PROMPT:
Once the pictures are removed, output the remaining entries exactly as given.

SUPPLIED DATA:

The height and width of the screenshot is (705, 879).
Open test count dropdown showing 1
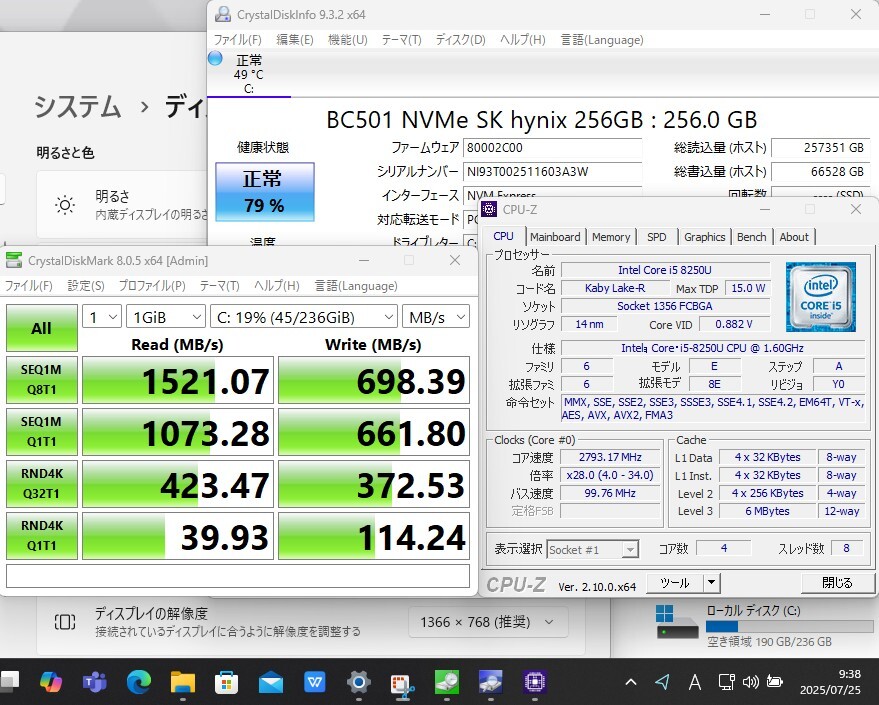(x=101, y=317)
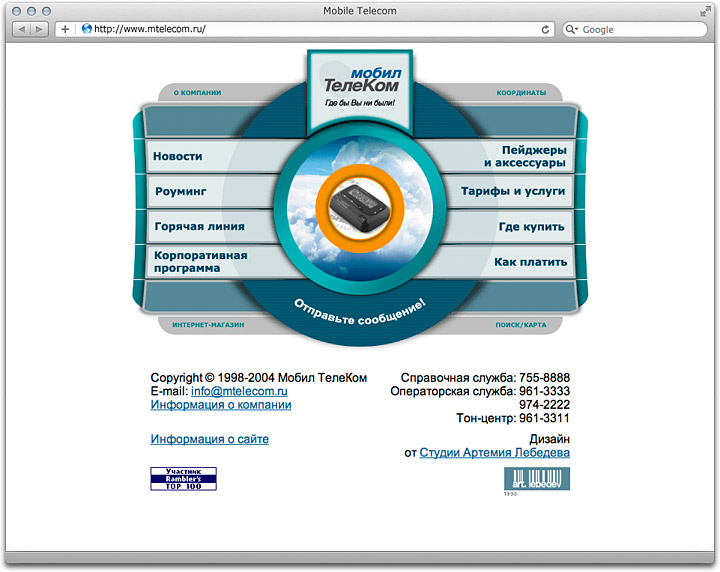Image resolution: width=720 pixels, height=572 pixels.
Task: Select the Роуминг menu item
Action: (180, 190)
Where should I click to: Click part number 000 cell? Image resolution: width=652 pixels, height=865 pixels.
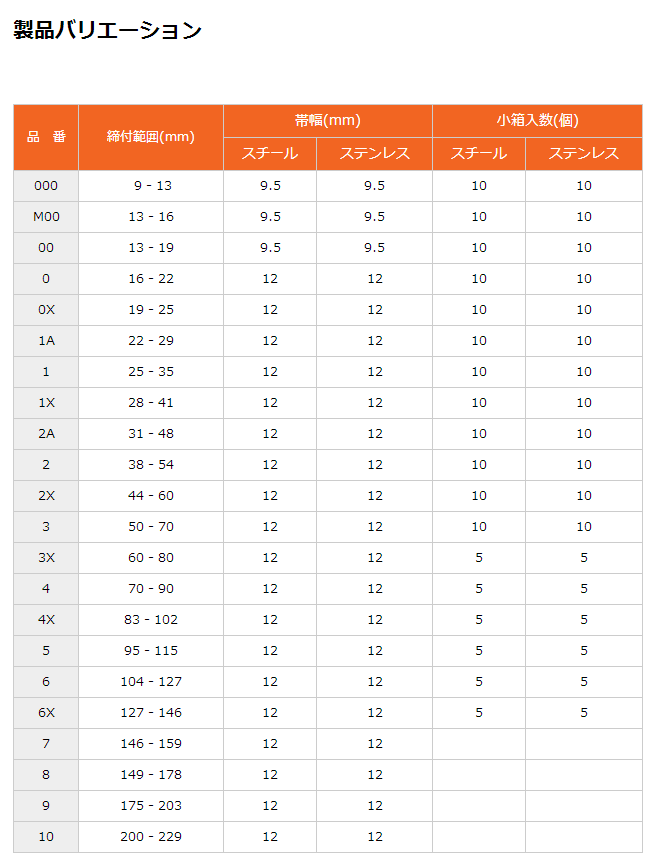click(x=46, y=186)
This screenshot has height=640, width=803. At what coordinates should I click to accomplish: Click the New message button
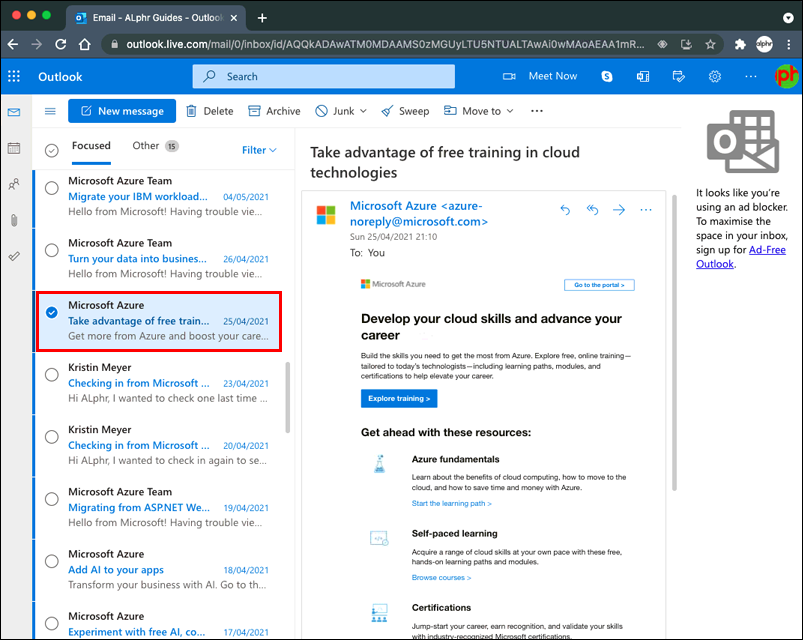[x=122, y=111]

OUTPUT FOR THIS TASK:
The height and width of the screenshot is (705, 879).
Open test count dropdown showing 1
(x=101, y=317)
Image resolution: width=720 pixels, height=572 pixels.
Task: Select the Роуминг menu item
Action: (180, 190)
Where should I click to: Click part number 000 cell? Image resolution: width=652 pixels, height=865 pixels.
click(x=46, y=186)
This screenshot has height=640, width=803. At what coordinates should I click to accomplish: Click the New message button
[x=122, y=111]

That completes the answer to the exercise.